[Stored entries]
+ + + + + + +

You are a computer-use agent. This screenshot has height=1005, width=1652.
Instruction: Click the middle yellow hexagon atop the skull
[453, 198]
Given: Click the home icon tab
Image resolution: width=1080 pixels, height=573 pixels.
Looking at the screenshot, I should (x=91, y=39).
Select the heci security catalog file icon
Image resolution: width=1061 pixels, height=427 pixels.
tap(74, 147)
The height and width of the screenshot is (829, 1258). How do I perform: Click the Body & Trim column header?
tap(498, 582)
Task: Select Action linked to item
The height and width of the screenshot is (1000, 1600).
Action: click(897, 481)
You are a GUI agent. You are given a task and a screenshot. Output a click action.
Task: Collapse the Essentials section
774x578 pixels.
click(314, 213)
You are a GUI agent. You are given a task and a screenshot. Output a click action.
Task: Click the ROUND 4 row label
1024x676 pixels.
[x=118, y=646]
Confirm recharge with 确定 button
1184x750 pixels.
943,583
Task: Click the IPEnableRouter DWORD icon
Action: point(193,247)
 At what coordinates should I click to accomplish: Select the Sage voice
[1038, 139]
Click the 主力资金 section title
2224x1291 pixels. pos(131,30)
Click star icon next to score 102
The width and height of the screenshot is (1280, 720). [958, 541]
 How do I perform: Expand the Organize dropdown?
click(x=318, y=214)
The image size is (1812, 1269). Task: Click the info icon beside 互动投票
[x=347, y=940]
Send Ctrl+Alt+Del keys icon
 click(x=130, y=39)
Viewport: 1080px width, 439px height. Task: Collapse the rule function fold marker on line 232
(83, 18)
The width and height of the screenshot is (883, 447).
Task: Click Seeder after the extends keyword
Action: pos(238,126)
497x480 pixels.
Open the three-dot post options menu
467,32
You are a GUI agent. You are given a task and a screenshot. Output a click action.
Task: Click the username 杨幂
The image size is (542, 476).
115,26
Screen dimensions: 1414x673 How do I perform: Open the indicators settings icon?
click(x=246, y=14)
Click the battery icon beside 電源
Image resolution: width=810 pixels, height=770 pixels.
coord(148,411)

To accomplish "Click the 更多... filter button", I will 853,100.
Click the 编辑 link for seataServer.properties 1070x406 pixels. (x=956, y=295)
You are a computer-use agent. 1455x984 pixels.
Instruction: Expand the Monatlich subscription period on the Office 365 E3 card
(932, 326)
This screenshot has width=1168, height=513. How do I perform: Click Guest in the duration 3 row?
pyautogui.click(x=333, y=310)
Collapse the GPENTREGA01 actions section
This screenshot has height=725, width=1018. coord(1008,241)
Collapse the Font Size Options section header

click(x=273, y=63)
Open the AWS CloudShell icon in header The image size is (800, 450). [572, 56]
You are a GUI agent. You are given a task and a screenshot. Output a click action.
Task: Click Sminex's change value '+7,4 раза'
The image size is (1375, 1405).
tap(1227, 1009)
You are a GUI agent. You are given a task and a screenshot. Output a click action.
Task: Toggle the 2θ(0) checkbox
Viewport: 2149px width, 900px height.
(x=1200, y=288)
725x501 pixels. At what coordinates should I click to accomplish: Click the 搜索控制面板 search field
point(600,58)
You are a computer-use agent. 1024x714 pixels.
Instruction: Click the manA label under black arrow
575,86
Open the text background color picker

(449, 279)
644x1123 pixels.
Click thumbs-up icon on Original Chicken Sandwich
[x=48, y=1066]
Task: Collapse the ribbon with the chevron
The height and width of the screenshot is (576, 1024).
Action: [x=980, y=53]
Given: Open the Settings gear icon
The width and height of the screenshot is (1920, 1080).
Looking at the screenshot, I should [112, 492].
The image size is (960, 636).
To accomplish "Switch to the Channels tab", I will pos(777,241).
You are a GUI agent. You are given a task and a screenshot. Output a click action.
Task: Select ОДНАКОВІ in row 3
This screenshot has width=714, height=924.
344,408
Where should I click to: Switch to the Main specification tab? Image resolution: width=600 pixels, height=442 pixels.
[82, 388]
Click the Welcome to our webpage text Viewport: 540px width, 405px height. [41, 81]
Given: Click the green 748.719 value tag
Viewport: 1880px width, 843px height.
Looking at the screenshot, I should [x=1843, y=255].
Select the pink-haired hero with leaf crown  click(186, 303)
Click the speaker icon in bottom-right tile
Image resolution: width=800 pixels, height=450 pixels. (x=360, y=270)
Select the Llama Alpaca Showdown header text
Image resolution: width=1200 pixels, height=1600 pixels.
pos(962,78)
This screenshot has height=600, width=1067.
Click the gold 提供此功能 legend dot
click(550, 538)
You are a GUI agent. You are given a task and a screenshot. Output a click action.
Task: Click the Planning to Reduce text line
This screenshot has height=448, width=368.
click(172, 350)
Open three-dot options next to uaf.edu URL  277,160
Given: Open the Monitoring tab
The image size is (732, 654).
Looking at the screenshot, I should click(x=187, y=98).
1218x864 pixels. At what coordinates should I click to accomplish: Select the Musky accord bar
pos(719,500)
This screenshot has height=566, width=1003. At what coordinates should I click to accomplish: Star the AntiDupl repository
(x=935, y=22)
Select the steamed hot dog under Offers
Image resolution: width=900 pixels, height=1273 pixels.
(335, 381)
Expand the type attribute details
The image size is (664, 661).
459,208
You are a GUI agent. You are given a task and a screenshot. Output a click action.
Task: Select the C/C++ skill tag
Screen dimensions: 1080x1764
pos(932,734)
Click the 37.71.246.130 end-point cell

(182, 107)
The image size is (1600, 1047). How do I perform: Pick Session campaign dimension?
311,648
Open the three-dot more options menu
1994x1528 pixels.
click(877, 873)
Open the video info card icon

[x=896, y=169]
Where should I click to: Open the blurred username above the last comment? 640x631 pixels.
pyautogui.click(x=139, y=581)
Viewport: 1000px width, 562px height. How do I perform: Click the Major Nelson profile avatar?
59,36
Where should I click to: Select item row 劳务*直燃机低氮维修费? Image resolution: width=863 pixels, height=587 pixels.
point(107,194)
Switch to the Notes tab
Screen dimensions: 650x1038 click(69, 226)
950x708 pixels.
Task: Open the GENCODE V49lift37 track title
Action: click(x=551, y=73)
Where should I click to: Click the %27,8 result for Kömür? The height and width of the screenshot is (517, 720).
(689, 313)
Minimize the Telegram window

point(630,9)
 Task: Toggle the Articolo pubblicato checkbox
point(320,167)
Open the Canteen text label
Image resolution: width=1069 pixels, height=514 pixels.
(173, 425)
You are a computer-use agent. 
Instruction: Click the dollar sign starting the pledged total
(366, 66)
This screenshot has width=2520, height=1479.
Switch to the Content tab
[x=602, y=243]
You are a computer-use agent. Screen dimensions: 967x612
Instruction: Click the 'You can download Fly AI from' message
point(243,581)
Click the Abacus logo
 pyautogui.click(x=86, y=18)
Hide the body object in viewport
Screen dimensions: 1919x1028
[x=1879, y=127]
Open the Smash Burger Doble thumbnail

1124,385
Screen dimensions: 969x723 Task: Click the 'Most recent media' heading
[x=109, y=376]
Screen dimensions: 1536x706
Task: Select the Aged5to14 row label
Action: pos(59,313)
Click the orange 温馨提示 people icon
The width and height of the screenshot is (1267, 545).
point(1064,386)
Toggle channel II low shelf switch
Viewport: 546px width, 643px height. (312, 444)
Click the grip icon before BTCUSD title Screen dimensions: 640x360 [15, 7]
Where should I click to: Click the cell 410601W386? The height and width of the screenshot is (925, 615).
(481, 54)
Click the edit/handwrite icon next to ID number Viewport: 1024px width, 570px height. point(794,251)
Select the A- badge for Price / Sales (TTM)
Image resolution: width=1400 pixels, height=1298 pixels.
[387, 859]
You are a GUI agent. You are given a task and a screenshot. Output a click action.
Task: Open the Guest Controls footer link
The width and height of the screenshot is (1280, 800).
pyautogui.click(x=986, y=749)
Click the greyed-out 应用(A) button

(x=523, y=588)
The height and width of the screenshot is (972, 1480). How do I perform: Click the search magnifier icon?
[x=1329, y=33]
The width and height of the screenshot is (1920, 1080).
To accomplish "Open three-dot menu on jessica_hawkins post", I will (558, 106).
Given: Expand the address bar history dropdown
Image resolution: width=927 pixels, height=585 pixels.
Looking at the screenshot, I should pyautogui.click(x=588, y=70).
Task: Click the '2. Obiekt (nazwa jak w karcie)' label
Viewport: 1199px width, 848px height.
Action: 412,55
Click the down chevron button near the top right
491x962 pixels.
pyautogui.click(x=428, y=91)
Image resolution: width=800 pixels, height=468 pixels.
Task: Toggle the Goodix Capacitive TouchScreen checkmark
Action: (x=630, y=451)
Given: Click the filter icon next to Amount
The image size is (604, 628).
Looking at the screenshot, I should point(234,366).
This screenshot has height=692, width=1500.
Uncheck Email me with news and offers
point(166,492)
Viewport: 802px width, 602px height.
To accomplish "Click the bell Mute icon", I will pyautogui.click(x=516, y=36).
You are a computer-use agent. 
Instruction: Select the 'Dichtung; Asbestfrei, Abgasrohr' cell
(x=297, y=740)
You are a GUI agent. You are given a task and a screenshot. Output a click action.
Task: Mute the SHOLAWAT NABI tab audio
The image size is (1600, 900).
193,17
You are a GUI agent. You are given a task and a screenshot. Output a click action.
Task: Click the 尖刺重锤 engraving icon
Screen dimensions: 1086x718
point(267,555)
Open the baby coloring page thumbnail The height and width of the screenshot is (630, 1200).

+ + + + + + +

=== Aim of the task ===
The entries above hold the needed span. Transcribe exactly the lines from the one with "Viewport: 2149px width, 900px height." to the one with "Task: Collapse the ribbon with the chevron", both included.

=== Result below ===
Viewport: 2149px width, 900px height.
(x=1200, y=288)
725x501 pixels. At what coordinates should I click to accomplish: Click the 搜索控制面板 search field
point(600,58)
You are a computer-use agent. 1024x714 pixels.
Instruction: Click the manA label under black arrow
575,86
Open the text background color picker

(449, 279)
644x1123 pixels.
Click thumbs-up icon on Original Chicken Sandwich
[x=48, y=1066]
Task: Collapse the ribbon with the chevron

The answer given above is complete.